We now know that the neoliberal macroeconomic policy framework was a precondition for white monopoly capital to hand over government, precisely because this neoliberal macroeconomic policy guaranteed their continued profitability while the bourgeois liberal property clause in the Constitution guaranteed their ownership of wealth, including land, post 1994.  In exchange, the ANC got an empty government.
It has therefore become necessary for metalworkers, to decide how they must confront the continued political and economic dominance of white monopoly capital and imperialism in South Africa post 1994, and its surrogates and backers in the Liberation Movement who, as yet another senior veteran leader of the ANC/SACP admits, have “fortified the inherited class divide” in South Africa.
The Significance of this Special Congress 
When we met in the June 2012 Durban Numsa National Congress we were full of hope and had a strong desire to fight for the future of millions of our people, who are largely the Black and African working class and rural poor.
We were inspired by Cabral when he said:
Always bear in mind that people are not fighting for ideas, for the things in anyone’s head, they are fighting to win material benefit, to live better in peace, to see their lives go forward, to guarantee the future of their children
We were also inspired by Marx and Engels when they said:
“People cannot be liberated as long as they are unable to obtain food and drink, housing and clothing in adequate quality and quantity”.
In Durban we took very serious resolutions which among other things included building the mass power of the working class from the bottom.
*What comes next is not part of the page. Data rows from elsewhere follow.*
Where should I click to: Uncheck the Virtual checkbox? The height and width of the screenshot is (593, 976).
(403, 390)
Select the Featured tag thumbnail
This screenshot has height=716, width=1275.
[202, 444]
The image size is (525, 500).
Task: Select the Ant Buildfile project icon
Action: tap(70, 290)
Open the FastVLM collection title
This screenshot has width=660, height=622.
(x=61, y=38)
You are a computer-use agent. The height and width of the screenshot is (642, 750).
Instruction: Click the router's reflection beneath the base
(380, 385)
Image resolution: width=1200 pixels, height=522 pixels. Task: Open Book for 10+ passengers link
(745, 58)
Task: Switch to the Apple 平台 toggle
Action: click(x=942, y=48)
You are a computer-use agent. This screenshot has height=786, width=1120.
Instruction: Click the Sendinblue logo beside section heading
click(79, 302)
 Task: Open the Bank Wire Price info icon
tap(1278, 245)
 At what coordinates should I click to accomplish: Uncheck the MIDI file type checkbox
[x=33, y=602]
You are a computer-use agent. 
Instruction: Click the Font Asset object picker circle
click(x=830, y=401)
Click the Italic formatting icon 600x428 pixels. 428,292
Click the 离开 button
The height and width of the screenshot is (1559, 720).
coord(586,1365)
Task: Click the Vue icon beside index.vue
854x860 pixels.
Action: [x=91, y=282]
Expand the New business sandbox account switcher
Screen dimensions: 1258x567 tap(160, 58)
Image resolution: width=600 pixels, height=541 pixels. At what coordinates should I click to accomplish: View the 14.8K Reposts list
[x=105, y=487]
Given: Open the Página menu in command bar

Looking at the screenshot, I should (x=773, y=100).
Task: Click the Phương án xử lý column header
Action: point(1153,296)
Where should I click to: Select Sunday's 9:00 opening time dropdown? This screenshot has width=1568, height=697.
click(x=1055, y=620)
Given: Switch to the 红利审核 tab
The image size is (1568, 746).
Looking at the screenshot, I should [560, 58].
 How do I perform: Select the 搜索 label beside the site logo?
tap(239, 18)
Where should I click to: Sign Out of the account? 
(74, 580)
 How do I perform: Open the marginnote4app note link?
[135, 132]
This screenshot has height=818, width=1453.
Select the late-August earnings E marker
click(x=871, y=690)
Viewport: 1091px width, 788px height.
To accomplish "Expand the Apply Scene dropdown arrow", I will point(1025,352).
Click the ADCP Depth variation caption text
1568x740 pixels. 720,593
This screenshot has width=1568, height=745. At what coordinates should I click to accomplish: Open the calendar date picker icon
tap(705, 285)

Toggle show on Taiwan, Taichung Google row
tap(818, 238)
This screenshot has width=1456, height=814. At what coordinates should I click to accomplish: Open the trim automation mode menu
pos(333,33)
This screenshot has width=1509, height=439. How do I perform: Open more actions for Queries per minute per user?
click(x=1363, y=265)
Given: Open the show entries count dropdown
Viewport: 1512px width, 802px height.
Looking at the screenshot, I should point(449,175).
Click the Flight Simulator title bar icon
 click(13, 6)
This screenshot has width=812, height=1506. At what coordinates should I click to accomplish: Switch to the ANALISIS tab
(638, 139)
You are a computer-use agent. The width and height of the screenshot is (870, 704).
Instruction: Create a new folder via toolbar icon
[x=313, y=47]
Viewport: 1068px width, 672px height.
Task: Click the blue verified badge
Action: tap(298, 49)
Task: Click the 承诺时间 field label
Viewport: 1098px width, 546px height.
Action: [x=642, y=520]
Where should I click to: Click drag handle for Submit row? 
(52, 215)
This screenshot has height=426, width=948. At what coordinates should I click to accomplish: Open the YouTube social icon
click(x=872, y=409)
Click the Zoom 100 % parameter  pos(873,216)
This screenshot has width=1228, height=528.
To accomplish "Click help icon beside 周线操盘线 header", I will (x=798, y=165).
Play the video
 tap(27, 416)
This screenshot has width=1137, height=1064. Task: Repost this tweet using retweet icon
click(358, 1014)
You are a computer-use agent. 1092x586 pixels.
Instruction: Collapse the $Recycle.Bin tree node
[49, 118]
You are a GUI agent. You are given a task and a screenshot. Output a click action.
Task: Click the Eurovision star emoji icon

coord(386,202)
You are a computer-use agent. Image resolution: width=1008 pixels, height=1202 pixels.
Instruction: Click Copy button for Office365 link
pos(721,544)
We resolved to fight for radical economic transformation which was to include nationalisation of mines and other commanding heights of the economy.
It did not take us long to realise that the enemies of our revolution were also intensifying the battle to weaken and eventually capture Cosatu. The 2012 11th Cosatu National Congress bears testimony to this onslaught.
Those who attended the Cosatu 11th Congress of 2012 will recall that an honest and scientific assessment of the state of the NDR was captured very well in the Cosatu Secretariat Political Report. The obvious conclusion was clearly that the NDR was not on track.
We quickly realised that the SACP and ANC could not stomach the Cosatu Secretariat Political Report endorsed by the Cosatu CEC. In an unprecedented move, almost similar to what they did in the 5th Central Committee of Cosatu in 2011, they actually called on Cosatu Congress delegates in that Congress not to accept the Secretariat Political Report.
Back then, in the 5th Cosatu Central Committee of 2011, we perhaps mistakenly thought that this incident was simply some expression of different political interpretations of the NDR. In fact, that was the beginning of the strategy to weaken and paralyse Cosatu. As we all know now, since the 11th Congress our Cosatu has never been the same.
As Numsa, we have openly stated that we stand for nothing short of a campaigning, militant, revolutionary, anti-capitalist and anti-imperialist Cosatu.
In this Special National Congress a decision must be taken about where we go from here, if we do not manage to get the kind of Cosatu we affiliated to.
Together with other affiliates, we have demanded a Special Cosatu National Congress to rescue Cosatu from the paralysis it is in. Thus far, in our opinion, the President of Cosatu has failed to comply with the Constitution of Cosatu by calling for this Congress. This Special Numsa Congress must determine what we must do about this flagrant and unconstitutional behaviour on the part of the Cosatu President and his NOB collective.
In Cosatu Numsa has become the subject of attacks by leaders of affiliates of Cosatu who clearly have no interests in advancing a radical programme for the emancipation of the working class in this country. Today and in the week ahead we must say with fear or favour in this Congress that Numsa will not sit back and fold our arms when there is a clear-cut agenda in our beloved Federation to turn Cosatu into a conveyor belt and rubber stamp for a right-wing/neo-liberal agenda. The Secretariat Report to this Special Congress covers this matter in a fair amount of detail.
Numsa and the SACP
Our relationship with the South African Communist Party is at its lowest point in history – in fact it has reached ground zero.
The current leadership of the SACP, led by Comrade Blade Nzimande, is not happy about Numsa’s militant and revolutionary stance on a number of burning issues affecting the South African working class.
Today, the SACP leadership has degenerated to naked lies about our leadership.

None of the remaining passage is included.